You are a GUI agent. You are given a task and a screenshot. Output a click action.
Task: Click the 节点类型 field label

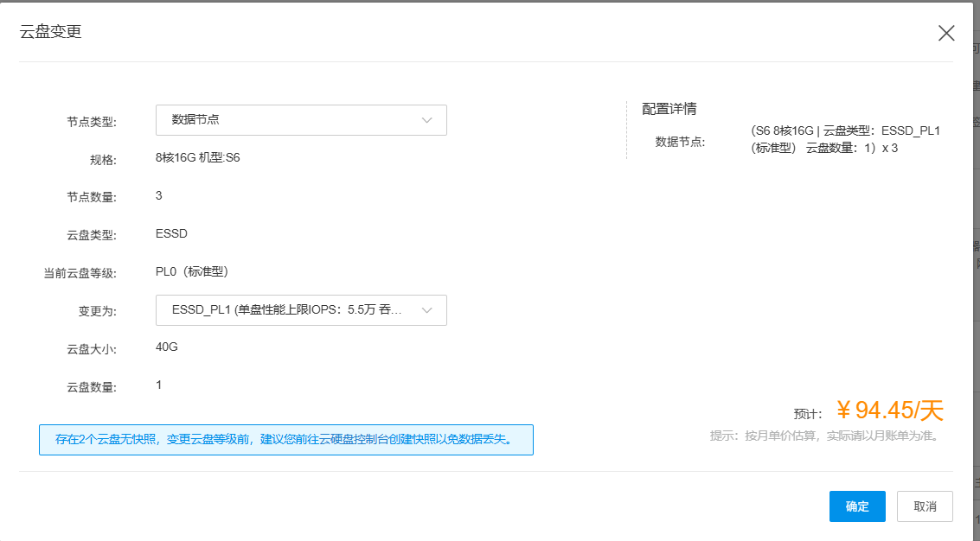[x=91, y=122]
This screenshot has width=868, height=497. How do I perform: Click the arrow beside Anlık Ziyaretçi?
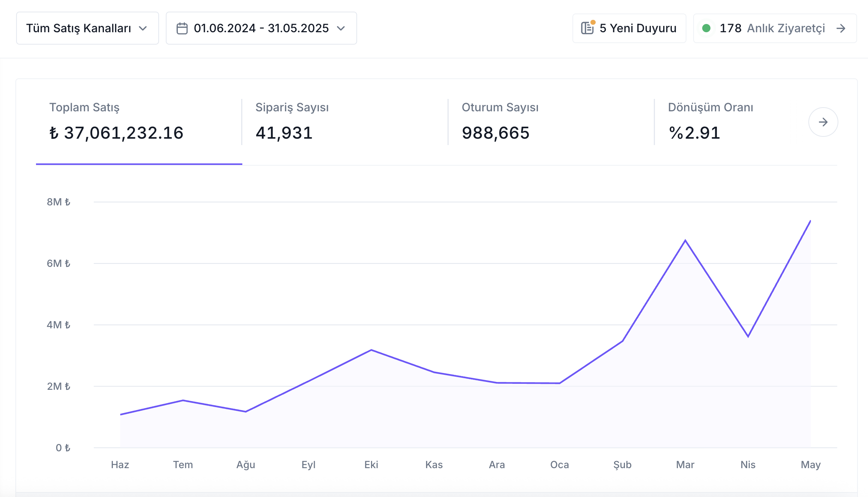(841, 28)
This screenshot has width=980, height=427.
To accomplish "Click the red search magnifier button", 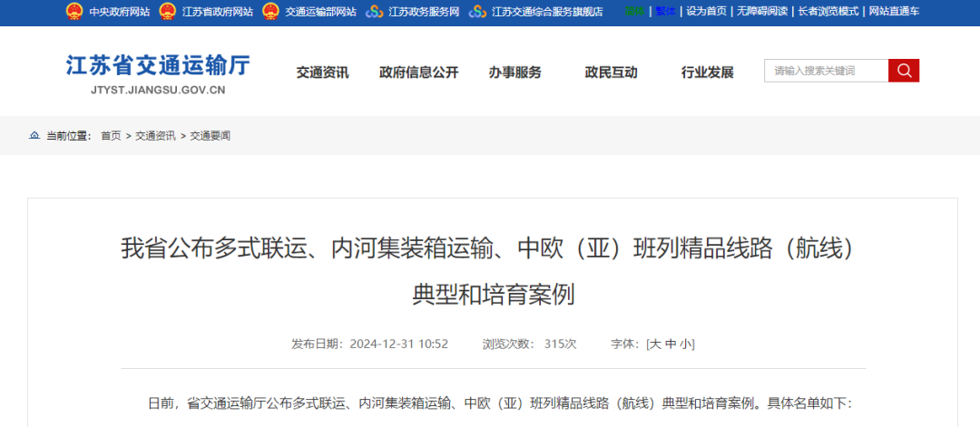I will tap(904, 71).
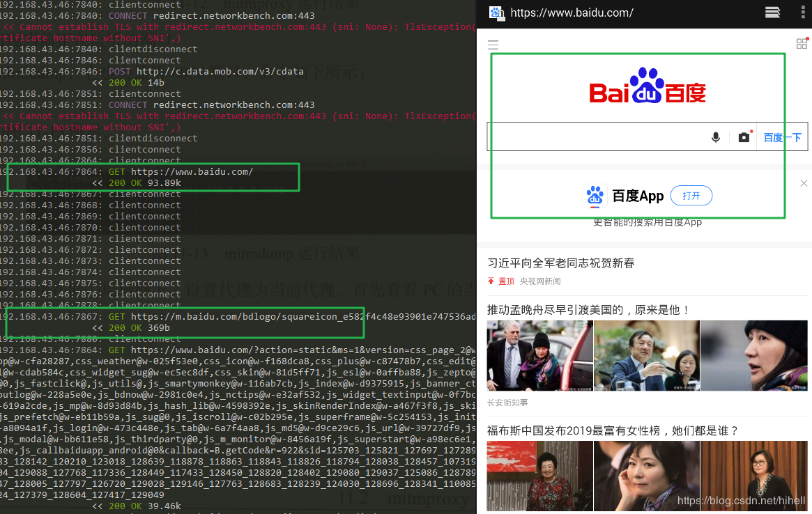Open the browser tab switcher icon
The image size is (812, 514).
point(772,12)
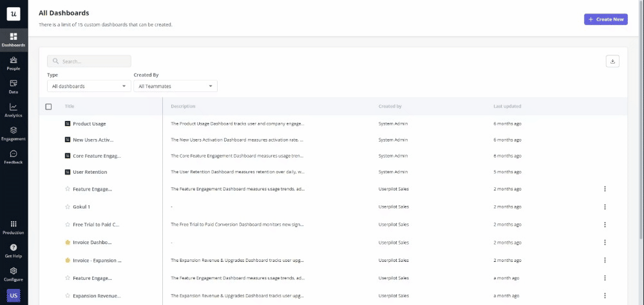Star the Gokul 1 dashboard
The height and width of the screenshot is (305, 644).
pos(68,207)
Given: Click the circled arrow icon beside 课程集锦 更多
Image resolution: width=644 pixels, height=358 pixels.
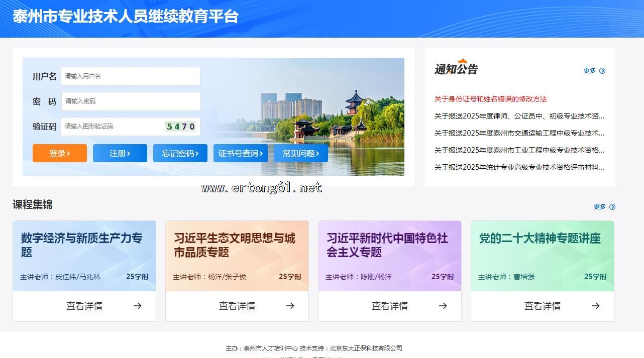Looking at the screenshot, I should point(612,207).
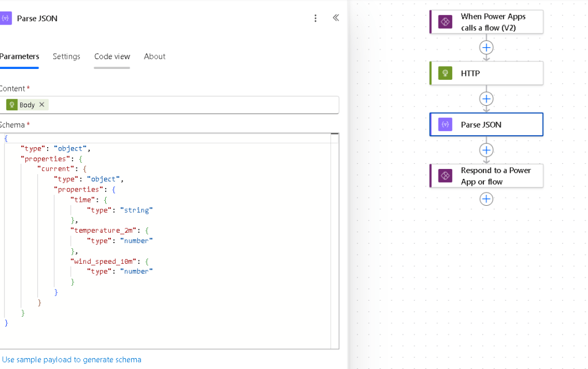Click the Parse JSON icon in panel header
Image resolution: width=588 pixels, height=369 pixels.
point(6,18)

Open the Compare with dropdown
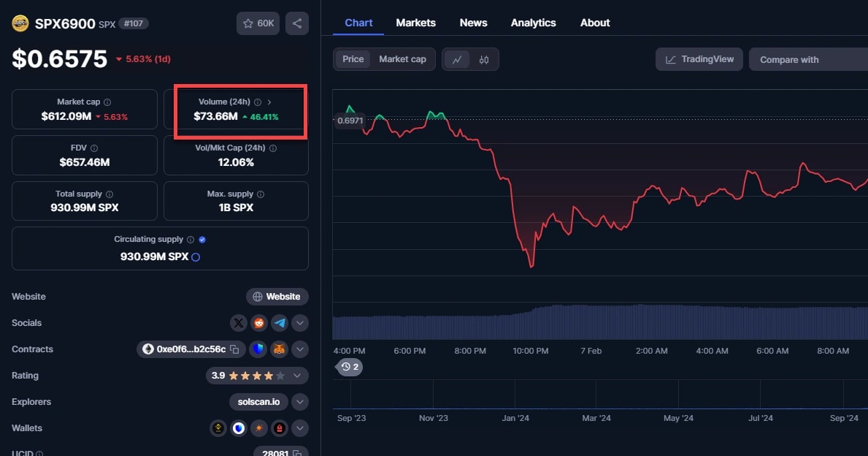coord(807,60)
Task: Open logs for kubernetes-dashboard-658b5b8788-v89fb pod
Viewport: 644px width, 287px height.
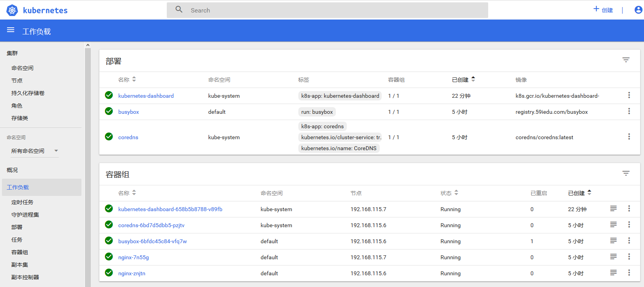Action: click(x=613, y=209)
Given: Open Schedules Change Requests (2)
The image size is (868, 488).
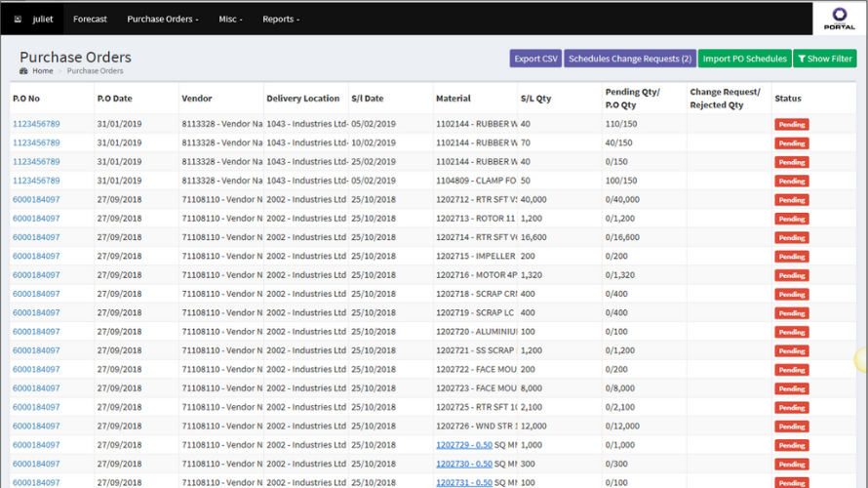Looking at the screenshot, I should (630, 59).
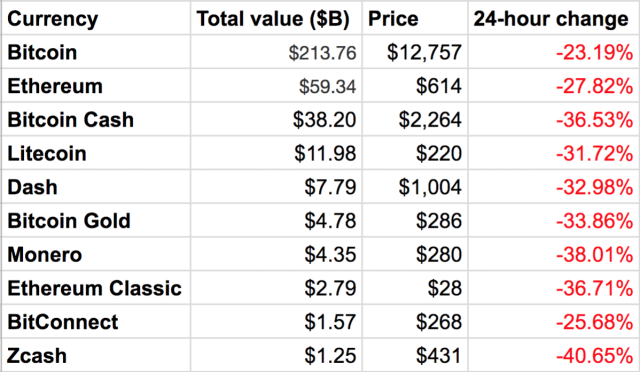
§ §
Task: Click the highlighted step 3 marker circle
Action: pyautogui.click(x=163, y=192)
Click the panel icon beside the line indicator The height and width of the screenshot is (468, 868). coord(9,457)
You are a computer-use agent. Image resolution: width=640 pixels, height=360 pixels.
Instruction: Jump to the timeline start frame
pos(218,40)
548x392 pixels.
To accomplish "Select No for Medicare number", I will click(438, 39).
§ §
* [TASK REQUIREMENTS]:
The total wanted is the number of lines in the entries above that contain "agent". Give it alone.

* [SOLUTION FOR THIS EXERCISE]:
2